Hint: 90 mph is wrong.

Sure the average of 90 and 30 is 60 but, that does not matter. You cannot average rates of change.

The correct answer is that it cannot be done. At 30 mph it takes 2 minutes to travel one mile to the top of the hill. To average 60 mph, you must cover 2 miles in 2 minutes. Therefore, there is no speed that will get you to the bottom soon enough. Your two minutes has been used up to reach the top.

If you average stock market returns, you will be mislead. Lose 10% each year for 2 years and then make 10% for the next two, does not average out to zero rate of return. It results in a loss of about 1% annually.

If I invest $1,000 and get $1,500 back in 10 years, I have not earned 5%. 4.14% instead.

To get average rates of return that means something, you will be forced to do arithmetic. In the 10 year example, I get back 1.5 times my capital in 10 years so my rate of return is the tenth root of 1.5 or 4.14%. There are calculators, readily available as a phone app, that will handle that calculation. Or Excel.

People tend to make the mistake of averaging the rate of return without considering that compound interest works differently than simple interest and compound interest is the one that matters.

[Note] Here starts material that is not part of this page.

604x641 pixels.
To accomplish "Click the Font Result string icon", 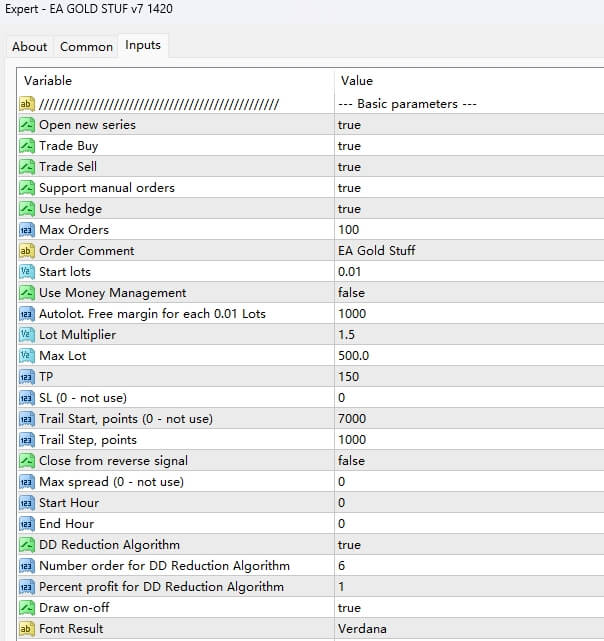I will pos(27,629).
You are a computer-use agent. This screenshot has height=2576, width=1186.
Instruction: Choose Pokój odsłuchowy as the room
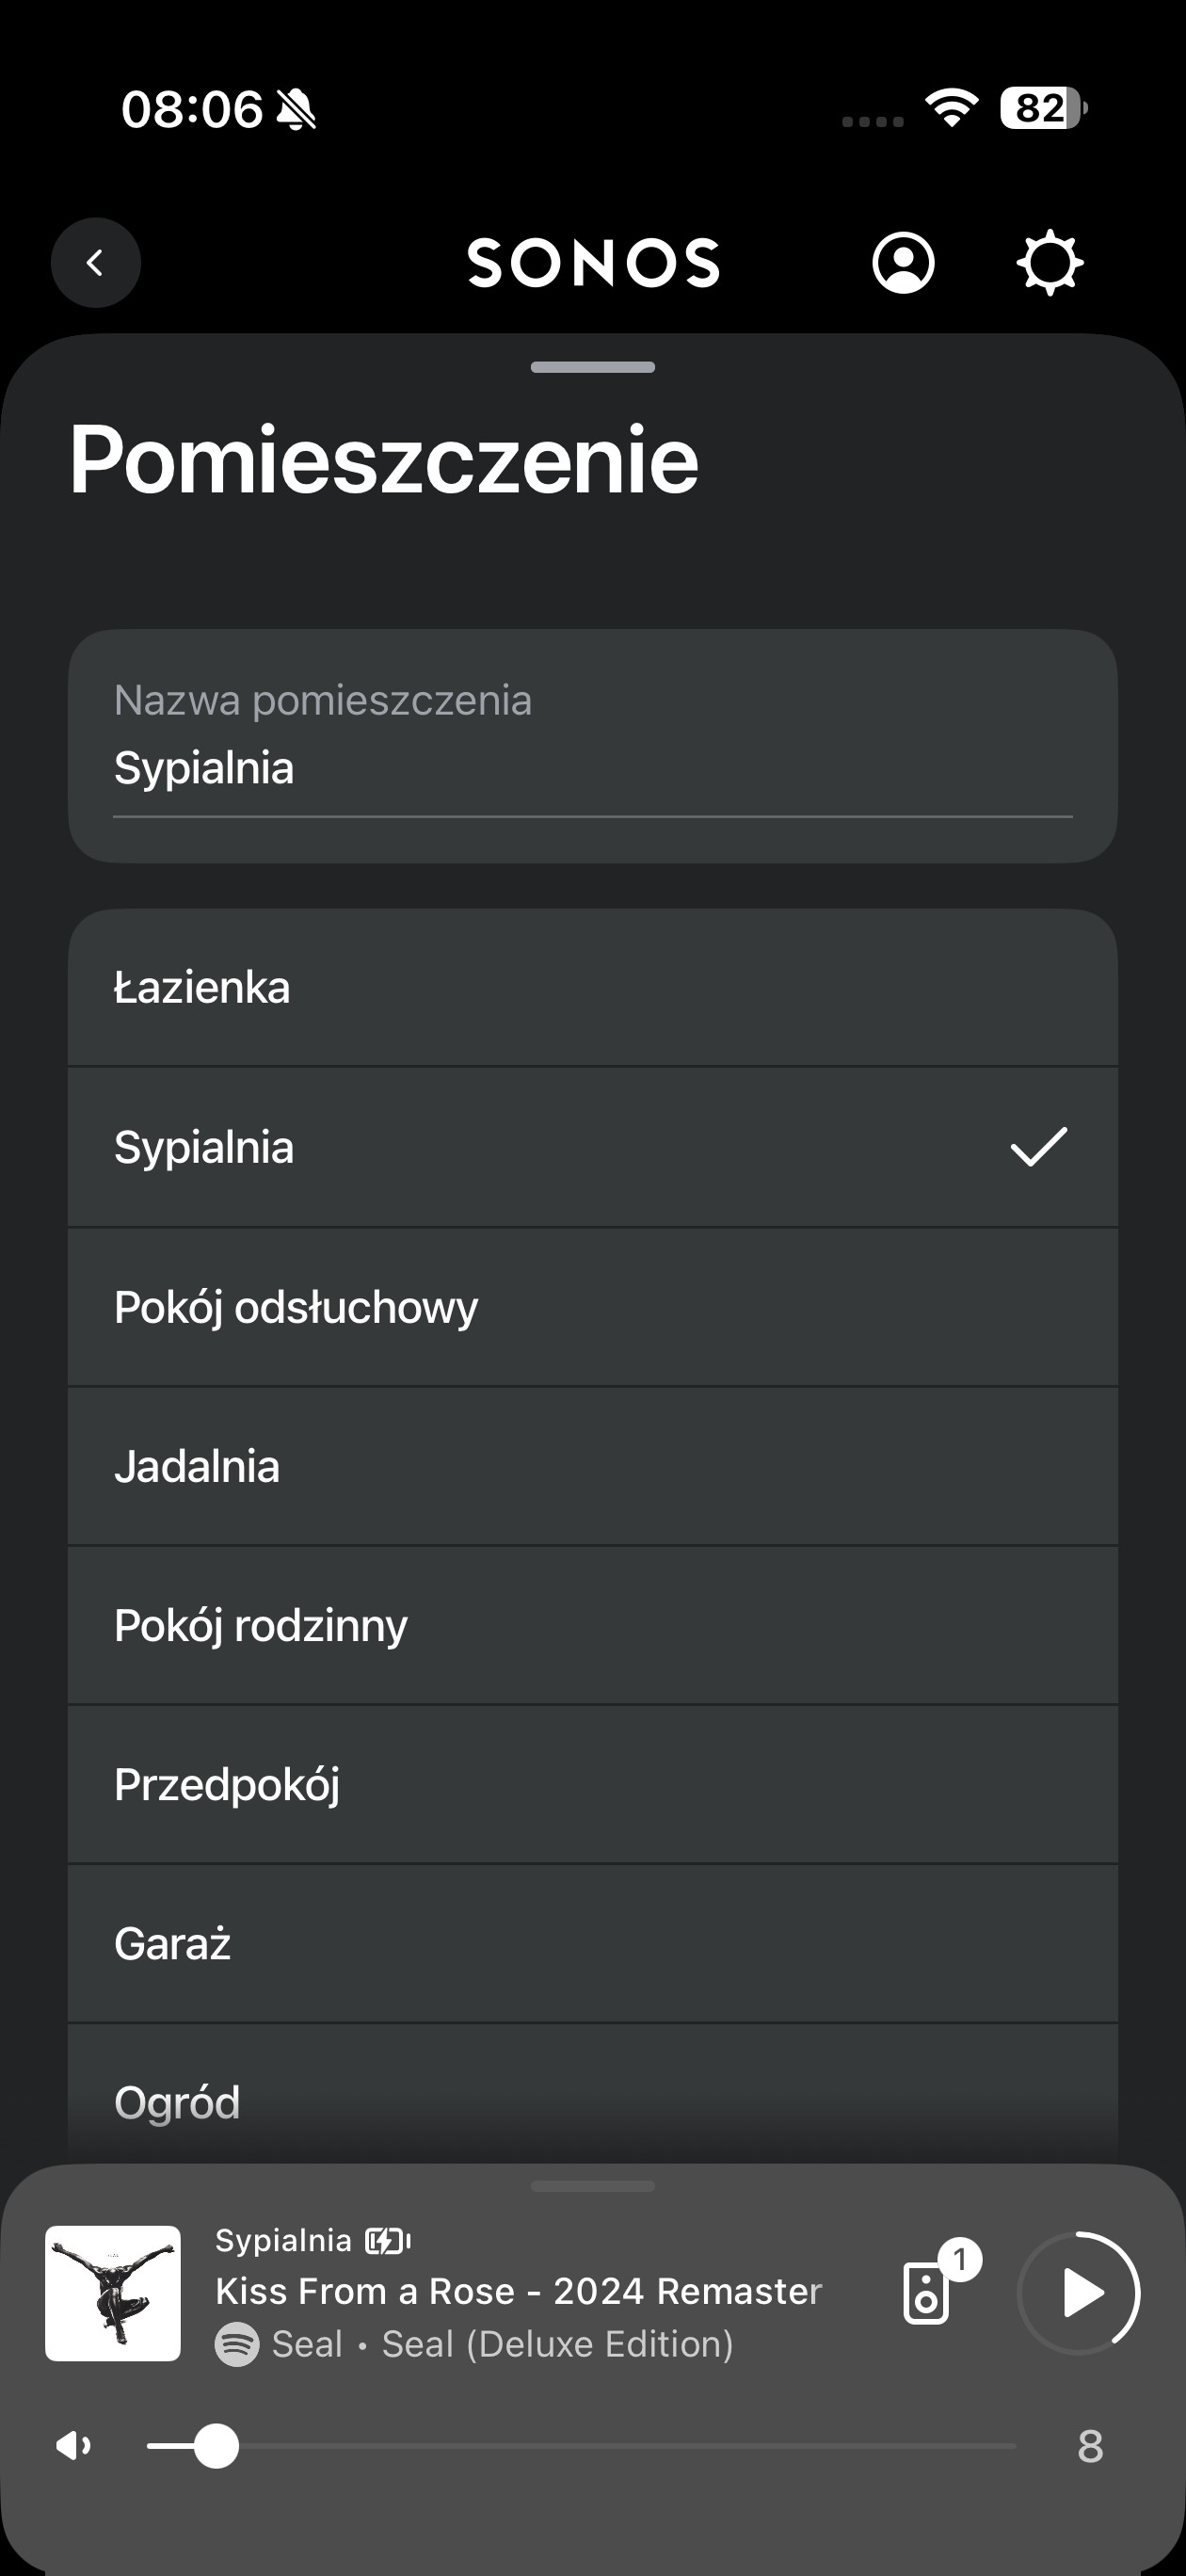point(592,1307)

You think about it by using the time factor to control. How much do I get back over how much did I put in. The take the nth root.

It surprises most people how wrong intuition is over long periods.

If someone bought a cottage on Clear Lake in 1956 for $2,500 they might be amazed to find that the $750,000 it is worth now is a rate of return less than 10%. My parent should have purchased many, but the 10% doesn’t seem thrilling until you have held the asset for a long time. By 1976, half way, it was worth just $43,000.

Compound interest is not intuitive. Learn to do the arithmetic and get tools that will allow you to do so. At a minimum become familiar with the rule of 72.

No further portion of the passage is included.